C’est qu’ils ont soif des pépètes du contribuable, ces libéraux là !
Si, entre 65% et 70% des sondés estimaient qu'un tel gouvernement serait une bonne solution (La Libre Belgique) elle n’en porterait pas moins le nom de kamikaze ! En français courant, cela s’appelle une opération suicide.
Aussi Charles Michel qui entreprend la formation d’un tel gouvernement, juge-t-il utile de prendre quelques précautions.
L’idéal pour masquer une ambition dévorante, c’est de s’abriter derrière des grands mots : patriotisme, nécessité de lutter contre la crise, les dettes de l’État, urgence des résultats, en mettant en avant le rôle expiatoire de victime que serait Charles Michel si l’affaire venait à capoter. On voit d’ici le scénario : Charles s’est jeté héroïquement dans les flammes pour éteindre l’incendie… hélas ! il en est sorti meurtri. Ses efforts furent vains… etc.
Di Rupo, poussé par la même ambition a connu cela, avec les circonstances atténuantes que son gouvernement était moins déséquilibré que celui que Michel veut mettre sur pied.
Nous assisterons sans doute si l’affaire tournait à la catastrophe, à la propre victimisation de sa personne par l’individu lui-même.
Un gouvernement tout à droite, à un moment charnière où même le droitier Jean-Claude Juncker qui va succéder à Barroso à la tête de la Commission européenne penche pour une meilleure gestion sociale de la crise, avec un De Wever qui ne peut pas changer de cap sous peine de perdre tout de suite un tiers de sa clientèle électorale et un CD&V qui parle de rigueur et de faire fondre en Flandre le personnel administratif, faut-il que Charles Michel en ait envie pour tenter le coup et demander des rallonges de réflexion au roi.
Bien sûr du côté du PS, le Napoléon montois est frustré de ne pas rempiler avec les mêmes dans un soap-opera moins drastique, pourtant ce qui se prépare contre lui et malgré lui ne pourrait que renforcer la couleur rose bien pâle ces temps-ci de son parti.

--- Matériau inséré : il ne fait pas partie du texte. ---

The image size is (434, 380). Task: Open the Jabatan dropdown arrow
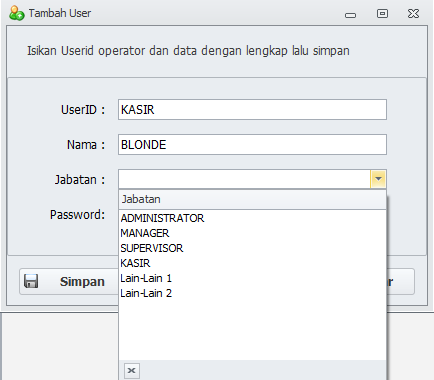click(x=378, y=179)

Belle occasion de jouer les socialistes réconciliés avec le peuple que cette opposition là ! Un seul obstacle au miracle : à la région, Di Rupo qui se prépare à la présidence ne fera pas de cadeau aux Wallons. Il a trop d’amis à pourvoir, trop de complications administratives et trop de hauts salaires à l’assemblée régionale pour pratiquer moins de taxes et de retenues, moins de mesures contre les chômeurs.
Aussi, entre Charles Michel et Di Rupo, cela va être comme un championnat de vitesse à l’envers au vélodrome. Ils vont s’observer et c’est le plus rapide qui va coiffer l’autre qui portera le chapeau des mesures nouvelles qui nous pendent sous le nez à la région et au fédéral. À ce petit jeu, Charles Michel ne fait pas le poids. Di Rupo est un maître de la tromperie et du faux semblant.
Charles Michel a le bon physique du héros malheureux, victime de la mauvaise foi des autres, le visage du persécuté type. La calvitie précoce est une disgrâce qui le sert. On est valorisé quand on se plaint, parce que les gens, dans le fond, ont bon cœur. Enfin dernier argument, derrière lui se profile le père, ce qu’il sera dans vingt ou trente ans, selon qu’il aura fêté ou non ses mandats successifs. Et on l’en plaindra davantage.